La Banca di Credito Cooperativo d’Alba, così come la maggioranza degli istituti di credito presenti nel sistema bancario italiano, di fianco ai tradizionali mutui a tasso fisso e a tasso variabile ha predisposto alcuni finanziamenti con forme tecniche alternative di tasso, in grado di riservare al mutuatario interessanti opzioni di flessibilità in merito alla possibilità di cambiare in corsa il tasso di interesse applicato.
Il mutuo a tasso misto ora in esame è infatti un finanziamento ipotecario nel quale il mutuatario vedrà il proprio debito di riferimento subire l’applicazione di un tasso di interesse fisso per i primi cinque anni: in questa fase il tasso sarà calcolato prendendo come riferimento il parametro IRS di periodo, maggiorato di uno spread fisso, stabilito dall’istituto di credito come da condizioni di prodotto vigenti.

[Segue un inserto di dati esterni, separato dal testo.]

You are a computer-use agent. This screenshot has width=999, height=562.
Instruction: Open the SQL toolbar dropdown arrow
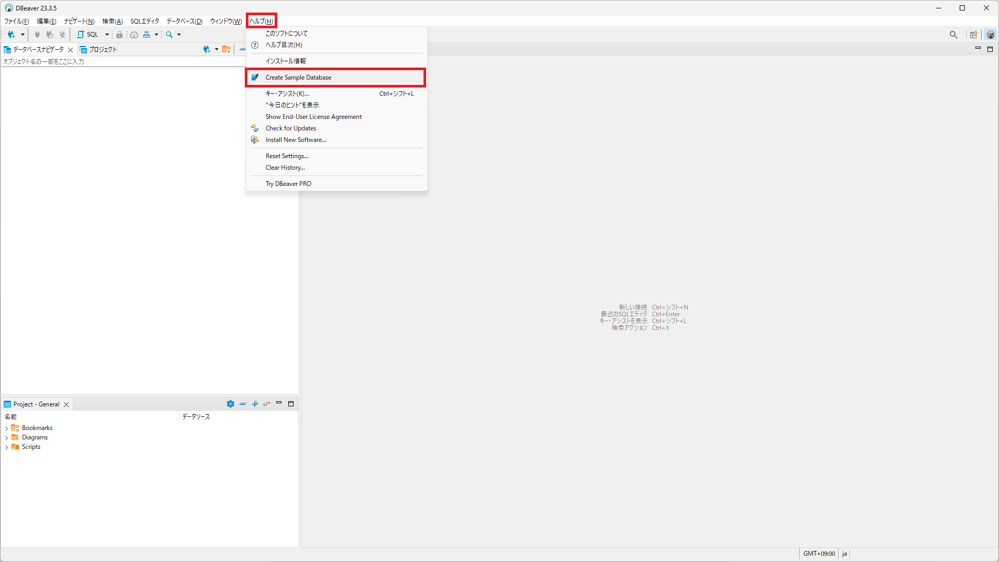point(107,35)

Successivamente a questa prima fase della durata di cinque anni, il debito residuo subirà l’applicazione di un tasso di interesse variabile, conferendo pertanto al mutuatario la possibilità di avvantaggiarsi di eventuali ribassi dei parametri di riferimento, e nel contempo esponendolo al pericolo di subire improvvisi e significativi rialzi dell’importo delle rate in concomitanza con l’apprezzamento del parametro stesso.